--- start DATA FOR THE TASK ---

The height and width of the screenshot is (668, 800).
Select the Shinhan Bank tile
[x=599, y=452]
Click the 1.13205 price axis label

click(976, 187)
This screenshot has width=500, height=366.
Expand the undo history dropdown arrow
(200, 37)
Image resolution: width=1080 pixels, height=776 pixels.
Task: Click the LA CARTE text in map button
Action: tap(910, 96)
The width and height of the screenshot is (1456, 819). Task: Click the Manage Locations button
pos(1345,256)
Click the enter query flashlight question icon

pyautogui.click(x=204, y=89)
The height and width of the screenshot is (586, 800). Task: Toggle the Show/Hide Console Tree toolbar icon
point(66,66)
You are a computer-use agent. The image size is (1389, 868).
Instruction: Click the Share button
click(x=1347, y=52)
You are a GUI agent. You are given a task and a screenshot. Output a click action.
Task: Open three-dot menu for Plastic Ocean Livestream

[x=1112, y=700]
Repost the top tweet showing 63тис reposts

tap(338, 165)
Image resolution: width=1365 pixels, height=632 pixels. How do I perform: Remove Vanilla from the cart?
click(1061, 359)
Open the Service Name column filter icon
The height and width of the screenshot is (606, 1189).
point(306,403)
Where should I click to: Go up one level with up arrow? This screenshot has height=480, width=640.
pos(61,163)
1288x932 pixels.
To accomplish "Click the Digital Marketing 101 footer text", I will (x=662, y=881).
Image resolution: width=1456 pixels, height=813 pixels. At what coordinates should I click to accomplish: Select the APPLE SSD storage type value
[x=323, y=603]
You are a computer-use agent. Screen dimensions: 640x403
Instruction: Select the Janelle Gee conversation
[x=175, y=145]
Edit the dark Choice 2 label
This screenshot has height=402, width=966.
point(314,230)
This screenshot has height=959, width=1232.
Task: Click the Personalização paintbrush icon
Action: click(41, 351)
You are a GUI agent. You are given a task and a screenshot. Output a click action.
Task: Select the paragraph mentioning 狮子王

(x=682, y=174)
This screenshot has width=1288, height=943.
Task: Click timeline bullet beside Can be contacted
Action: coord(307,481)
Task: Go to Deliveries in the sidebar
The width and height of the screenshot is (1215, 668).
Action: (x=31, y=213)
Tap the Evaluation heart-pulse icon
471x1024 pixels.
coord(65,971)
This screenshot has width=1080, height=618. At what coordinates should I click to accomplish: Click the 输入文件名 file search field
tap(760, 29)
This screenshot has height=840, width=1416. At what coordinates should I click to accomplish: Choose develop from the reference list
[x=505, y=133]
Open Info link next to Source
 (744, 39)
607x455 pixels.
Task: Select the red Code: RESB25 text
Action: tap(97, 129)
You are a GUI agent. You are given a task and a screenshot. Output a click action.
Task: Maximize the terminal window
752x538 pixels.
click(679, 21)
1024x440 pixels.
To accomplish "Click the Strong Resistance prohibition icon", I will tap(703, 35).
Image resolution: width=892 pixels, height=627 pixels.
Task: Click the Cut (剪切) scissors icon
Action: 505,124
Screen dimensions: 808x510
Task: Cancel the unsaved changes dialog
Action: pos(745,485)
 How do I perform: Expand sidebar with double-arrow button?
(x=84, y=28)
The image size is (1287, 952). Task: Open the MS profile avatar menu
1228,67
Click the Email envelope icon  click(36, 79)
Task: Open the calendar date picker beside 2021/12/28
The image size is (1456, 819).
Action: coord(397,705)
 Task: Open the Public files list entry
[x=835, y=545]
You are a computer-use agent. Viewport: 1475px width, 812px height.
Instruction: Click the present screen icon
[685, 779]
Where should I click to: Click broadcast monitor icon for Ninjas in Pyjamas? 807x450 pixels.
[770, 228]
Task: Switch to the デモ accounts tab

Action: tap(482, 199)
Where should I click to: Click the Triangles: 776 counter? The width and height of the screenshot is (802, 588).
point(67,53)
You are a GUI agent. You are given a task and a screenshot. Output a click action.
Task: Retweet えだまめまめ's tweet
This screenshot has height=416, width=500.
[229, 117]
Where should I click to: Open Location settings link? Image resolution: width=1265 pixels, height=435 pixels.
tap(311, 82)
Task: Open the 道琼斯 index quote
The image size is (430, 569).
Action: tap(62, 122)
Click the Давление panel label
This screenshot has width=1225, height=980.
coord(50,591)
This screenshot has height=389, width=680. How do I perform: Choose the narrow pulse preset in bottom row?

--- end DATA FOR THE TASK ---

**WORK TO DO**. Retype the records from the start through the line that contains "click(976, 187)", with that line included.

**EXERCISE ANSWER**.
The height and width of the screenshot is (668, 800).
Select the Shinhan Bank tile
[x=599, y=452]
Click the 1.13205 price axis label

click(976, 187)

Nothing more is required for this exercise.